── DATA SUPPLIED
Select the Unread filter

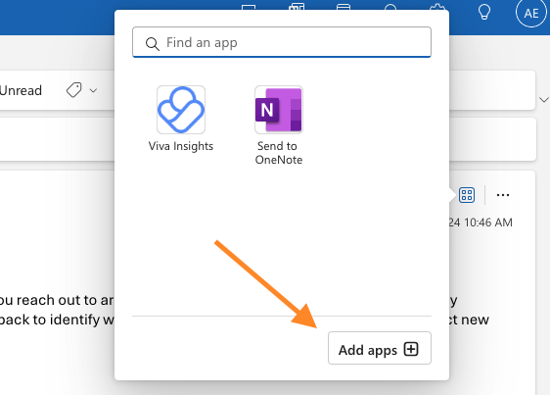point(21,91)
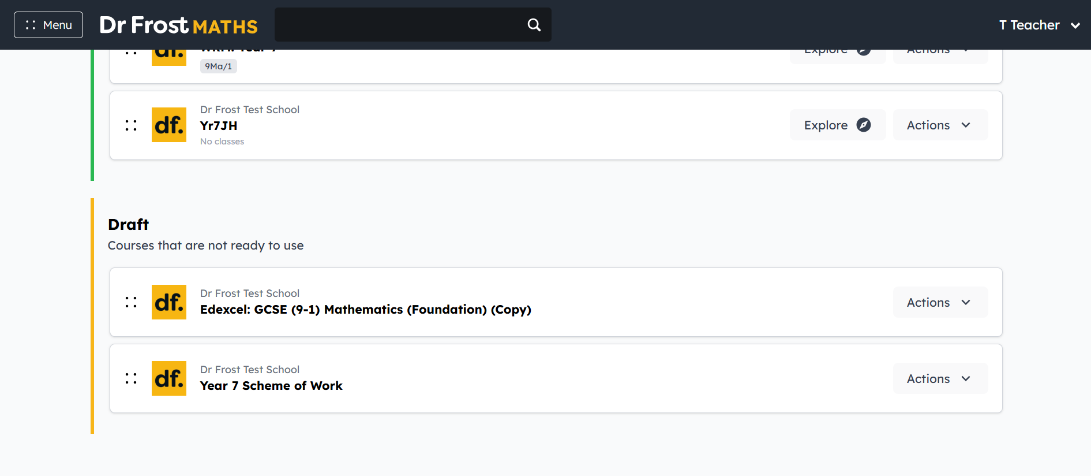Click drag handle of Edexcel GCSE course

coord(131,302)
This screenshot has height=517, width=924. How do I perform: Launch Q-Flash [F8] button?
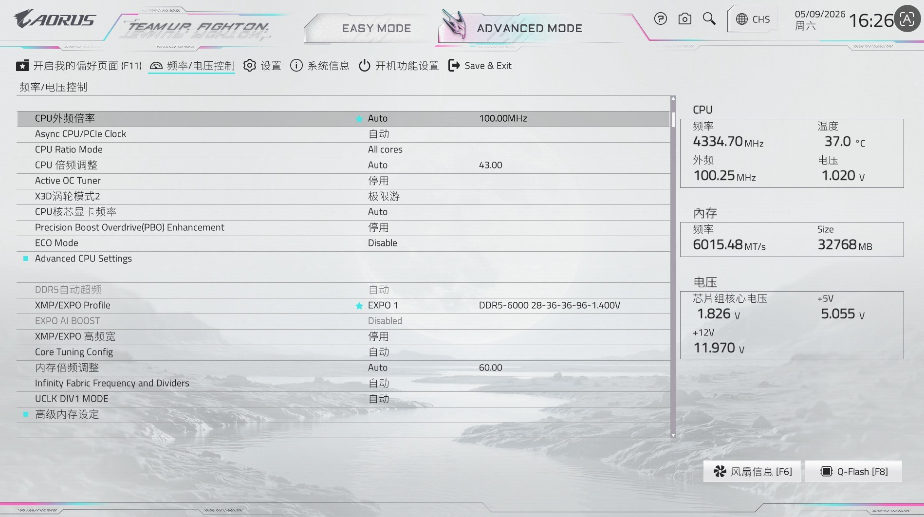point(853,471)
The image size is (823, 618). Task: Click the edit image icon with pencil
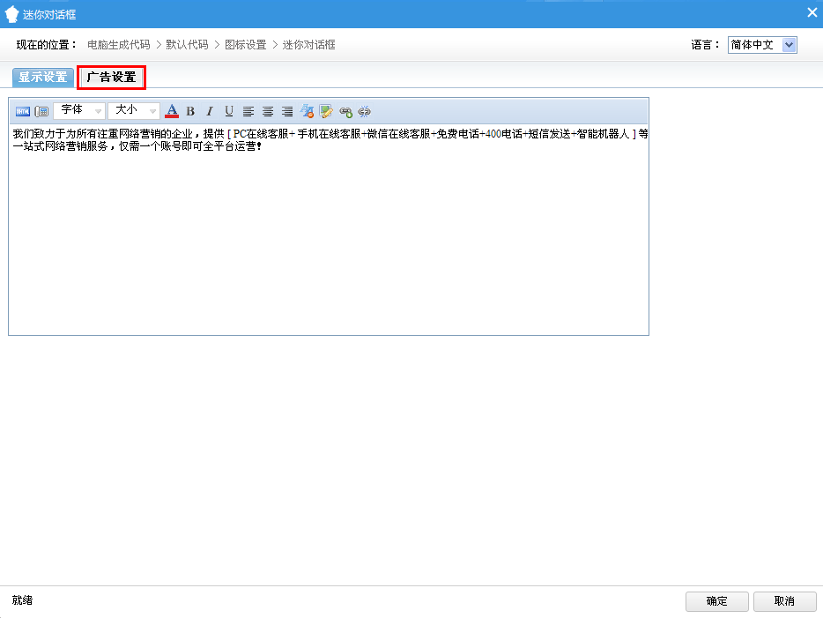[326, 111]
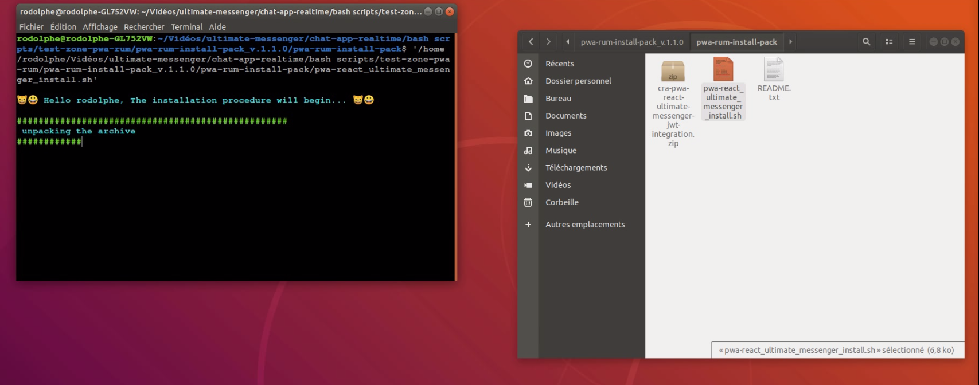Open the Fichier menu in terminal
The height and width of the screenshot is (385, 979).
pos(31,27)
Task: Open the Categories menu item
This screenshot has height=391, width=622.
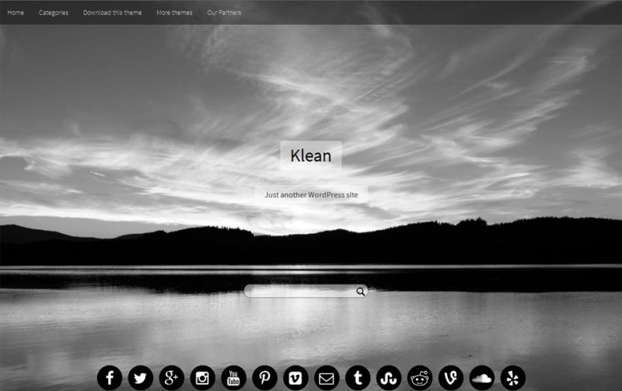Action: 54,12
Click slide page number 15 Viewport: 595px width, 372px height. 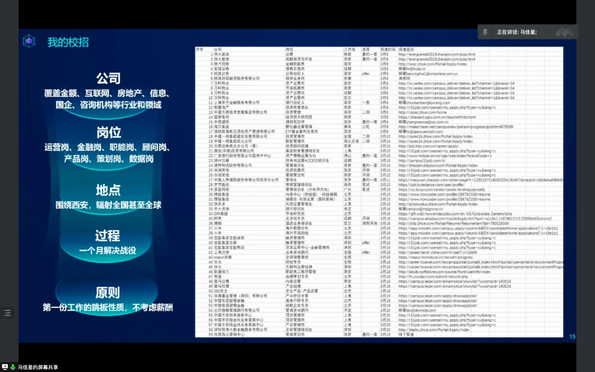(572, 336)
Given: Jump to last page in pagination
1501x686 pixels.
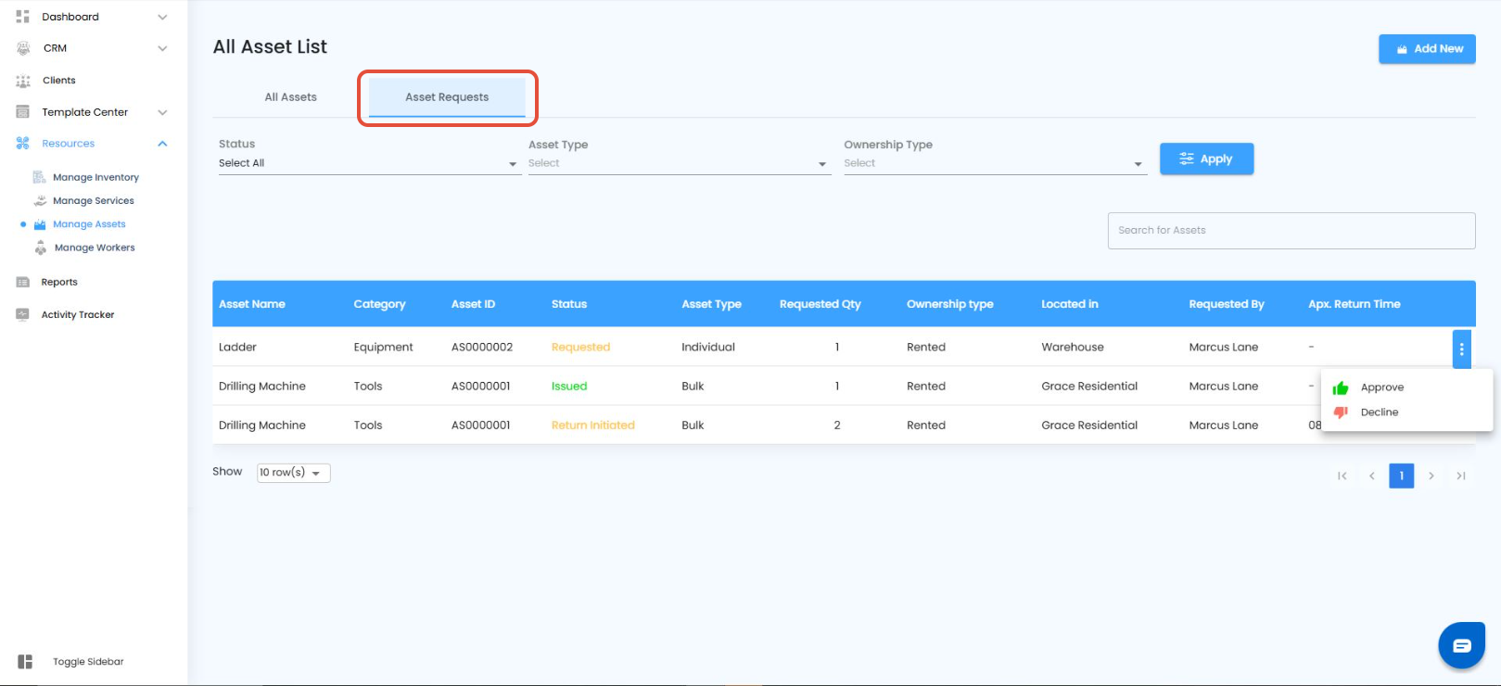Looking at the screenshot, I should (1460, 476).
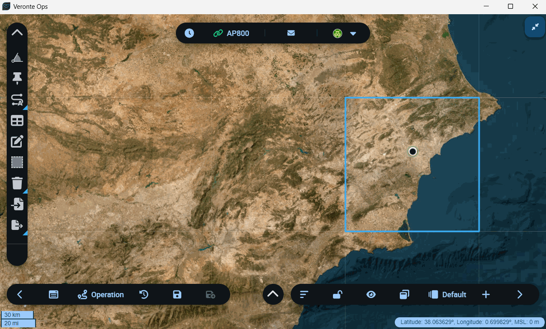The image size is (546, 329).
Task: Exit fullscreen using the collapse arrows button
Action: coord(535,27)
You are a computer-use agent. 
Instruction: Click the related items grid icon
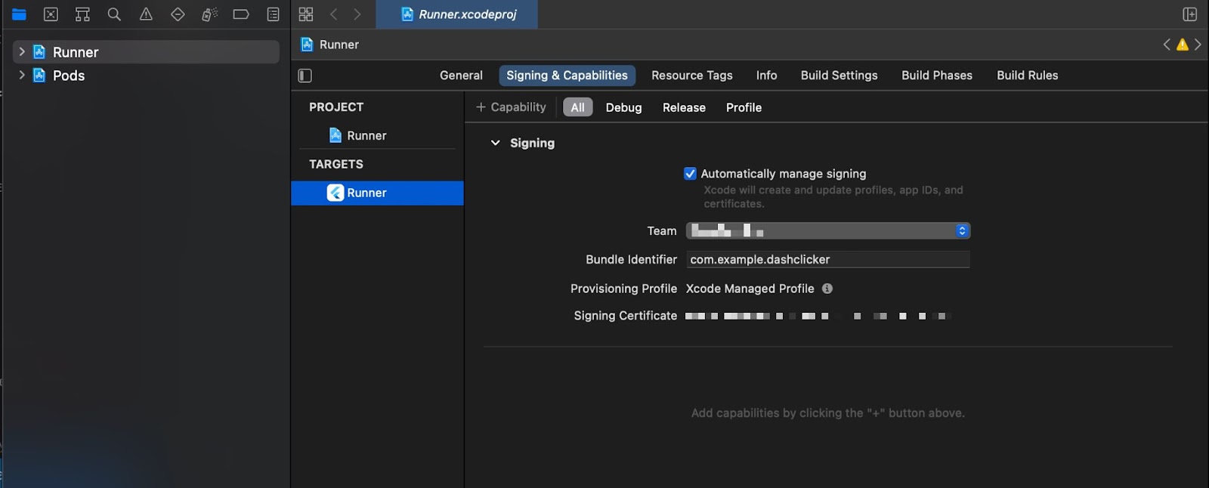(x=306, y=14)
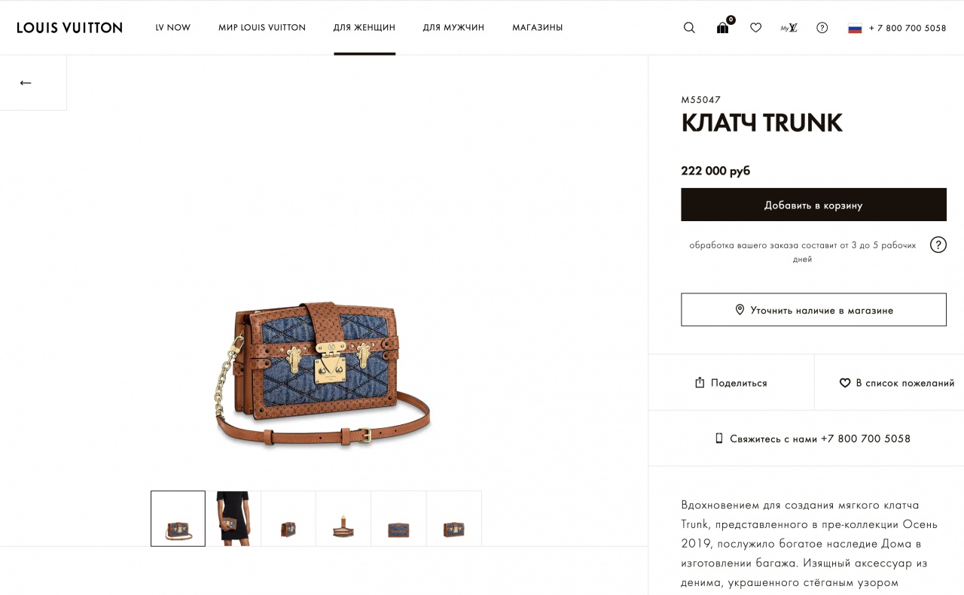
────
All lines from the one containing "1501x686 pixels." through the final line of the entries above are to be copied exactly; the pictures are not.

* RESPONSE TO THE TASK:
1501x686 pixels.
Looking at the screenshot, I should (1460, 476).
The image size is (546, 329).
Task: Exit fullscreen using the collapse arrows button
Action: coord(535,27)
You are a computer-use agent. 
Instruction: Click the related items grid icon
(x=306, y=14)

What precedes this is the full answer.